Stone+tec 2011: Jumping into June
Post Date: 09 Jul 2010 Viewed: 1258
Next year's Stone+tec will be a few weeks later than usual ... although potential exhibitors can gain some savings by being early.
The stone show for central Europe will be June 22-25 next year at the Exhibition Centre Nuremberg, in a move to ease scheduling, but also take advantage of Stone+tec's biggest crowd-getter.
Although the biennial show usually occurs in late May, other events set for the same time next year would cause major congestion – adding to the 34,000+ attendees expected for Stone+tec.
The move down the 2011 calendar (announced last September and noted then on the Calendar of Events at Stone Business Online) coincides with one of Stone+tec's best drawing cards – a holiday that falls right in the middle of the show's run. Nuremberg’s exhibit halls are jammed on the holiday, when most businesses (except lodging and restaurants) are closed.

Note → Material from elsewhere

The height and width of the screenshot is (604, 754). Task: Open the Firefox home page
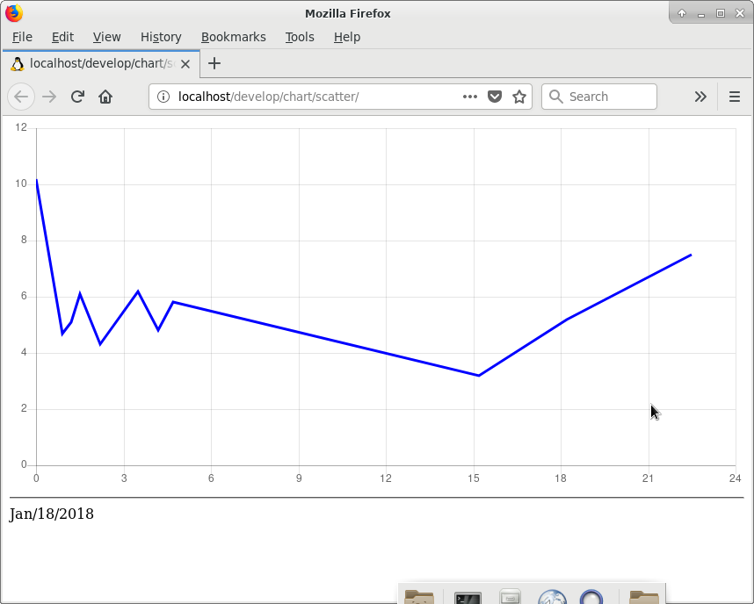tap(105, 97)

In May, it's usually Ascension Day (Christi Himmefahrt), although this occurs in early June next year. The new dates include Corpus Christi Day (Fronleichnam) on June 23, which is a holiday observed in Nuremberg's Bavaria and surrounding southern German states.
The new dates also represent an upbeat mood from NürnbergMesse, the producers of Stone+tec, who plan to build on the 34,458 total attendance and 770 exhibitors at last year's event.

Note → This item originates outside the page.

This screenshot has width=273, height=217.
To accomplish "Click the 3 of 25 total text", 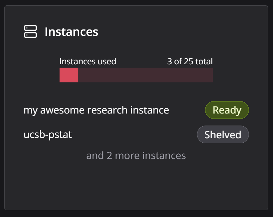I will [190, 61].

"We are confident that a further upward trend will be apparent in 2011 – also due to the more positive signals finally coming from the world economy again," says Willy Viethen, exhibition director for Stone+tec at NürnbergMesse.

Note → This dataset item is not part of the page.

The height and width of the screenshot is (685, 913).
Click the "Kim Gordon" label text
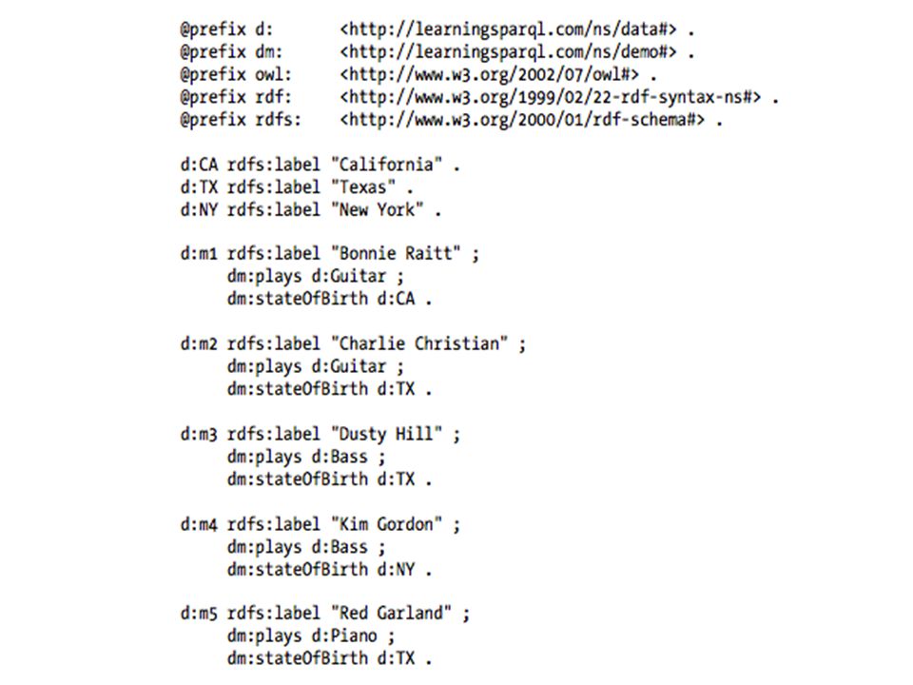[387, 524]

The show producers also plan to get exhibitors in a buying mood with an early-bird discount on space rental for applications received by Sept. 24.
Participation from this side of the Atlantic Ocean is usually small – less than 700 attendees last year – but it's often a crowd of larger stone companies and U.S. distributors. Stone+tec offers a less-hectic opportunity from the industry's megashows to meet one-on-one with vendors not only from central Europe and the United Kingdom, but from other countries such as China and Turkey.